From the fifth to the seventh chapter, the author mentions some of the aspects of complexity research that caused a stir at the time, and consequently, caused a slight stagnation in the growth of the field. The first of these was artificial life, which in its early years was branded as science fiction. In this way we are introduced to the research of Thomas S. Ray, an ecologist whose interest in self-replicating programs led him to embark on the world of programming, which finally led to the Tierra project, one of the most representative simulations of artificial life in the last century. Perhaps one of the most controversial works was that of James Lovelock, whose Gaia hypothesis received both support from brilliant minds such as Lynn Margulis and rejection by renowned scientists such as Richard Dawkins. In his conjecture, Lovelock proposes a kind of bottom-up causality, which makes it possible for life to modify the physical and chemical environment in which it develops. This dragged with it a kind of vitalism that put Lovelock’s career on the ropes and is currently an idea that is not very well accepted by the community. Lewin also addresses the non-existence of an absolute definition of complexity, a problem that exists to this day.
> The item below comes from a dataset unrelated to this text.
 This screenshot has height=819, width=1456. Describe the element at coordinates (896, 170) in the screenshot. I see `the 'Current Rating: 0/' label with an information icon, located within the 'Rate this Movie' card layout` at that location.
The eighth chapter turned out to be my favorite, since it discusses the notion of emergence and takes as its main axis one of the enigmas that has most amazed me since childhood: the mind-body problem. Hand in hand with a group of philosophers, mathematicians and neuroscientists of the highest caliber—such as Patricia Churchland, Daniel Dennett, Danny Hillis, Roger Penrose and Nicholas Humphrey—the writer takes us on a journey between the border of two worlds: on the one hand, the monistic perspective is discussed, in which the mind is nothing more than an emergent property of the interaction between our neurons, and on the other, the dualistic arguments are analyzed, from which it is derived that consciousness per se goes beyond physical reality, the latter without the need to contradict the reductionism that prevails in science. The collision of both positions allows us to glimpse that the paradigm of complexity is a bridge between both pillars of knowledge, giving a glimmer of hope to all those passionate about the subject who seek an answer to this unknown.
Following the concept of emergence, in the ninth chapter Roger culminates his writing by addressing another of the scientific and philosophical controversies that coexist in the twenty-first century, that is, the origin and meaning of life. Moreover, in this last part Roger interweaves a skepticism towards the archetypes that complexity offers us, because although it is true that this area has brought with it a great advance in unifying disciplines that, in principle, seemed disjointed, it is likely that we are facing one of the many mirages that humanity has formulated in the course of its history. Perhaps the people who will take us from the proto to the meta have not yet been born, but at the end of his journey Lewin makes it clear that although we are still facing an incomplete theory, complexity science is the first belief system to reach a sufficient level of formality to elucidate the fervent and inextricable landscape that nature offers us, using the scientific method.